Beatitudes in the Psalms

The biggest book in the Bible is Psalms. It has 150 chapters (each one is called a “psalm”) of poetic devotional material. It can take a bit of effort to become accustomed to reading from that book because most of them were originally lyrics for songs to be sung by God’s people in Old Testament times, the Israelites. It’s also challenging to keep the rhythm and rhyme intact when translating from one language, like Hebrew, to another, for us English, so we don’t get the same tone and timing that is in the original language. We can still pick up on the sentiment though – each writer was praising God for His greatness, or calling upon Him for His goodness and help.

Just like Jesus announced a series of “beatitudes” for His followers in Matthew 5:3-12, the book of Psalms also has a series of “Blessed” passages. If we “listen to the lyrics” of these Old Testament beatitudes, we can pick up on some important concepts for having a joyful life with God. Here are a few of them:

CHOICE OF FRIENDS: “Blessed is the man that walketh not in the counsel of the ungodly, nor standeth in the way of sinners, nor sitteth in the seat of the scornful” (Psalm 1:1). That’s the opening verse of the Book of Psalms – it sets the tone for the next 149 chapters with the word “Blessed” – an “interjection, how happy!” (Olive Tree Enhanced Strong’s Dict.). Then it immediately unfolds one of the ways we can enjoy that kind of gladness with God – we learn the importance of recognizing problem-people before they entrap us in something too hard for us to get out of. Paul gave a similar bit of warning to the church at Corinth: “Do not be deceived: ‘Bad company ruins good morals’” (1 Cor. 15:33, ESV). This doesn’t mean we can go around being unfriendly, but that we understand when we may need to “un-friend” someone we’ve gotten close to.

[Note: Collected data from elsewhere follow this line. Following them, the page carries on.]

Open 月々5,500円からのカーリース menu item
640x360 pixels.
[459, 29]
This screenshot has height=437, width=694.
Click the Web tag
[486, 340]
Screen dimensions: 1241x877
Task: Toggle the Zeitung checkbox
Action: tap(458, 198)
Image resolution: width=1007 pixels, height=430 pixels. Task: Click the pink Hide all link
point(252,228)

GLADNESS IN WORSHIP: “Blessed is the people that know the joyful sound: they shall walk, O LORD, in the light of Thy countenance” (Psalm 89:15). The “festal shout” (ESV) refers to the atmosphere emanating from their gatherings to worship God. Of course, they wrestled with problems in that area – Malachi said many of them in his day had the attitude that it was “weariness” (Mal. 1:13) – but those who were “Blessed” were those who had the right outlook (e.g., John 4:24).

DOING WHAT’S RIGHT: “Blessed are they that keep judgment, and he that doeth righteousness at all times” (Psalm 106:3). This principle is older than the saying “Honesty is the best policy” and is likely one of the reasons that proverb came about. It’s not always easy to do the right thing, but it is always best. Our attitude about our own integrity is so fragile that once it’s broken it’s difficult to repair. Live as if someone is watching every move you make – because Someone is.

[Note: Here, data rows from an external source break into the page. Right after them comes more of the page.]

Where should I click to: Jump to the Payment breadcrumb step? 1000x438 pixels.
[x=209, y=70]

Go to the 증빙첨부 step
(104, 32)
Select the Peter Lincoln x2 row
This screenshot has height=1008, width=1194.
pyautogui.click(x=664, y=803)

CONFIDENCE FROM FOLLOWING SCRIPTURE: A dominant theme is Psalms is how glad we’ll be that we’ve founded our faith and life on Scripture: “Praise ye the LORD. Blessed is the man that fears the LORD, that delights greatly in His commandments” (Psalm 112:1); “Blessed is every one that fears the LORD; that walks in His ways” (128:1); and the first verse of the Bible’s longest chapter  – “Blessed are the undefiled in the way, who walk in the law of the Lord” (119:1). “Have a” Bible, and “Have the Bible” (see John 17:17; I Peter 4:11)

PEACE FROM FORGIVENESS: “Blessed is he whose transgression is forgiven, whose sin is covered” (Psalm 32:1). Until we are convicted of the debt and darkness of sin, we cannot fully understand what this passage means. Jesus bring peace and joy for sinners (Rom. 5:1-2; 8:1).